> **TEXT SEGMENT**:
:::::

Friday, August 13, 2004

George W Bush and the Big Lie on Iraq

“We were given these ideas that there were weapons of mass destruction...It was just a lie. That wasn't a proper use of American troops. It wasn't a proper use of my life, or my friends' lives, or the marines who I've seen die around me." –Lee Buttrill, Veteran, U.S. Marines”

“…in the big lie there is always a certain force of credibility; because the broad masses of a nation are always more easily corrupted in the deeper strata of their emotional nature than consciously or voluntarily, and thus in the primitive simplicity of their minds they more readily fall victims to the big lie than the small lie, since they themselves often tell small lies in little matters but would be ashamed to resort to large-scale falsehoods. It would never come into their heads to fabricate colossal untruths, and they would not believe that others could have the impudence to distort the truth so infamously. Even though the facts which prove this to be so may be brought clearly to their minds, they will still doubt and waver and will continue to think that there may be some other explanation…” - Adolph Hitler, Mein Kampf

Okay I admit it, I got duped. Like CIA Director George Tenet I thought it would be a “slam dunk” that the Americans would find weapons of mass destruction in Iraq. The fact is that Saddam Hussein did use chemical weapons in his war with Iran and he did gas thousands of his own citizens after the first Gulf War.

:::::

> **PROVIDED MATERIAL**:
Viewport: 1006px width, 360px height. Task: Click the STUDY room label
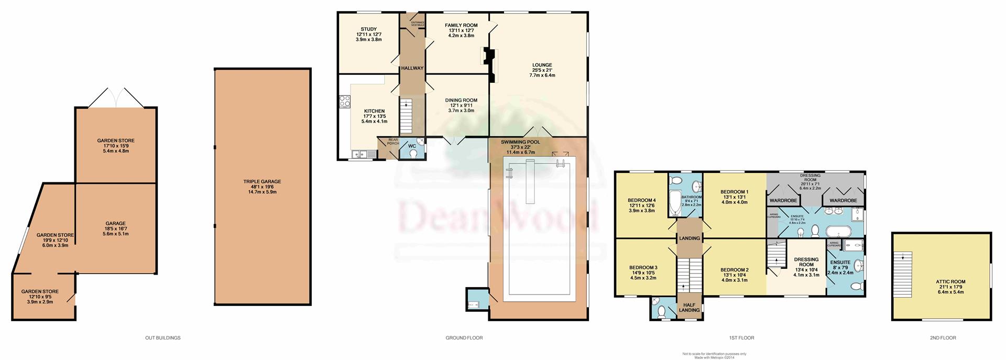pyautogui.click(x=368, y=29)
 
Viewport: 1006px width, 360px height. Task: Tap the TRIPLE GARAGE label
pyautogui.click(x=262, y=182)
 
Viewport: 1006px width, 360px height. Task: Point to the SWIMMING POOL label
pyautogui.click(x=520, y=142)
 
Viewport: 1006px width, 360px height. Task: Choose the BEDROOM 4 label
pyautogui.click(x=641, y=200)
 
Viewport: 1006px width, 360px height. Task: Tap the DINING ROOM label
pyautogui.click(x=461, y=100)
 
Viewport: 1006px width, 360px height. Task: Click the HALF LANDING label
pyautogui.click(x=689, y=307)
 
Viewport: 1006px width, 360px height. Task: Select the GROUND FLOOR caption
pyautogui.click(x=464, y=338)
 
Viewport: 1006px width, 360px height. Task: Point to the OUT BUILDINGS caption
pyautogui.click(x=162, y=338)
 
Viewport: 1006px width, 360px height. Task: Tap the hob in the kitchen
pyautogui.click(x=344, y=101)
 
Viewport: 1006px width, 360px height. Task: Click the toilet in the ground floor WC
pyautogui.click(x=414, y=154)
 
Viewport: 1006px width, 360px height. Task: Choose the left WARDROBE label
pyautogui.click(x=783, y=200)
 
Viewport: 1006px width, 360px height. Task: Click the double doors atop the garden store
pyautogui.click(x=116, y=99)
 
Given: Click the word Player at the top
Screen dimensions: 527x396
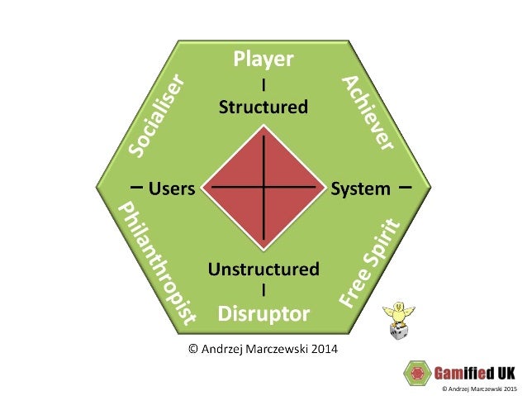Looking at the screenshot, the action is click(x=264, y=59).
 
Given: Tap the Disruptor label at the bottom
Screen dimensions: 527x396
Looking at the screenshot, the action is click(x=264, y=313).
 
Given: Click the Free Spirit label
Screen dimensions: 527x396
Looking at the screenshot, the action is click(x=368, y=262).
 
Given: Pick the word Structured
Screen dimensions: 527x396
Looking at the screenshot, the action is click(x=264, y=107).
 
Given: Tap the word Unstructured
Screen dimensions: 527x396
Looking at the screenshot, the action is click(x=264, y=269).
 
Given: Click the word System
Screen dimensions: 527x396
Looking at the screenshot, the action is click(x=360, y=188).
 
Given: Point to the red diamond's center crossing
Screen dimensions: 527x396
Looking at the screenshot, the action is click(x=264, y=188).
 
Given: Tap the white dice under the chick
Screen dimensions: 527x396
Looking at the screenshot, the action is click(x=399, y=332).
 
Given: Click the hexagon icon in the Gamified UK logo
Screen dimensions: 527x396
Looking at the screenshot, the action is click(x=415, y=371).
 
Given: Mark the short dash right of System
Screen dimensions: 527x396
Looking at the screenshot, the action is click(x=405, y=187).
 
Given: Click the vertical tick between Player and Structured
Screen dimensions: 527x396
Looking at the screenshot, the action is click(x=264, y=84).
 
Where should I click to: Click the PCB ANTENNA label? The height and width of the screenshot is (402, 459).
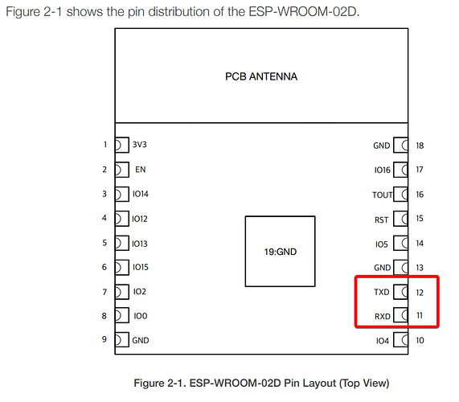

:::::

> **SET OF TASKS**:
1 - Rewrite the post on George W Bush and Iraq from "Okay I admit" up to and including "first Gulf War.", replacing "Saddam Hussein" with "the Iraqi dictator".
2 - Write the next part of the post on George W Bush and Iraq, starting after its final sentence.

> **RESPONSES IN ORDER**:
1 -
Okay I admit it, I got duped. Like CIA Director George Tenet I thought it would be a “slam dunk” that the Americans would find weapons of mass destruction in Iraq. The fact is that the Iraqi dictator did use chemical weapons in his war with Iran and he did gas thousands of his own citizens after the first Gulf War.

2 -
I even remember when twenty or so years ago the Israelis launched an air strike to destroy the nuclear power station that Iraq was building near Baghdad because they were convinced that Saddam would use the facility to build nuclear weapons.

Although the Iraq Baath Party that Saddam Hussein led owes its genesis to those Arabs who sympathized with the Nazis during the Second World War, Saddam’s personal role model was Joseph Stalin.

Like Stalin, Hussein is a sociopath who was quite willing to imprison, torture and murder millions of his own citizens in order to maintain a firm grip on power. Saddam’s sons were even worse. So to tell you the truth I was pleased to see the American forces send those two evil creatures to an early grave.

The trouble is that in pursuing an agenda that likely had more to do with payback on Saddam Hussein’s attempt to assassinate George Bush Sr. when he visited Kuwait, than any pressing security threat, George W. has done more to aid than hurt Osama Bin Laden.

The Big Lie that George W’s administration has continued to perpetuate to the American people is that Saddam Hussein was in league with Osama Bin Laden. The fact is that Osama Bin Laden hated Saddam Hussein because Saddam was the leader of a secular party and established a brutal dictatorship rather than the brutal Islamic theocracy Osama and his followers dream of.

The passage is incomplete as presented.